De repente, un dolor punzante me aparece en la sien, tirándome al suelo de dolor, sufriendo, gritando… y alguien habló.

Expergiscimini”.

No lo entendía… y todo se desvaneció en un momento.

¿Qué quiere decir eso?

Se podía oír un pitido molesto.

Me desperté en la cama de una habitación desconocida, pero con una sensación de dejà-vu. Un despertador resuena en una mesita de noche al lado de la cama: 8:30 de la mañana…

—Enhorabuena, —dijo la misma voz— has superado la primera fase.

—¿Qué?

—¿Recuerdas esos momentos de dejà-vu?… —la voz hizo un gran silencio—. Hemos estado experimentando con su mente.

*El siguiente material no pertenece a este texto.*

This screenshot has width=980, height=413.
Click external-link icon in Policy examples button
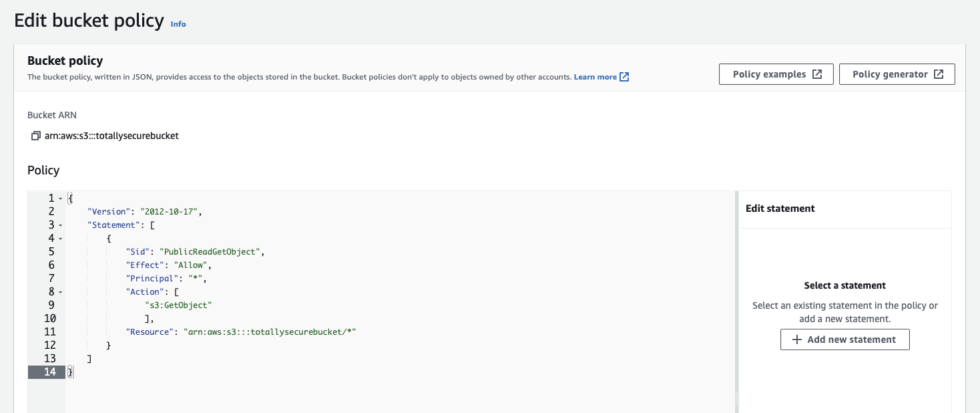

Esos momentos son archivos fallidos que no conseguimos implantar correctamente en su memoria, por lo que tiene la sensación de ya haber visto eso.

—¿Y las notas?

—Pura diversión.

Parpadeé un par de veces y me encontré a mi mismo en la habitación de un manicomio atado a una cama con unos cables conectados a mi cuerpo y cabeza. Un hombre de tez blanca paseaba alrededor mía.

—Hemos tocado tus sueños. Ahora es el turno de tus pesadillas. Fase dos comenzando.

Solté un grito desgarrador, el cual sonó en toda la habitación, mis latidos se aceleraron, empecé a sudar… y todo se desvaneció de nuevo…

Me desperté en la cama de lo que parecía un hospital, probablemente abandonado. Todo estaba oscuro.

Me levanté y tropecé con un cilindro metálico, el cual resultó ser una linterna. La encendí y la moví un poco por la habitación.

En el suelo se encontraba una nota, escrita con sangre: “Alea iacta est”. “La suerte está echada”.

Podía oír ruidos que provenían de afuera de la habitación. Supuse que me tendría que enfrentar a mis propios demonios.

Después de todo, la vida es sueño y los sueños… No siempre son sueños.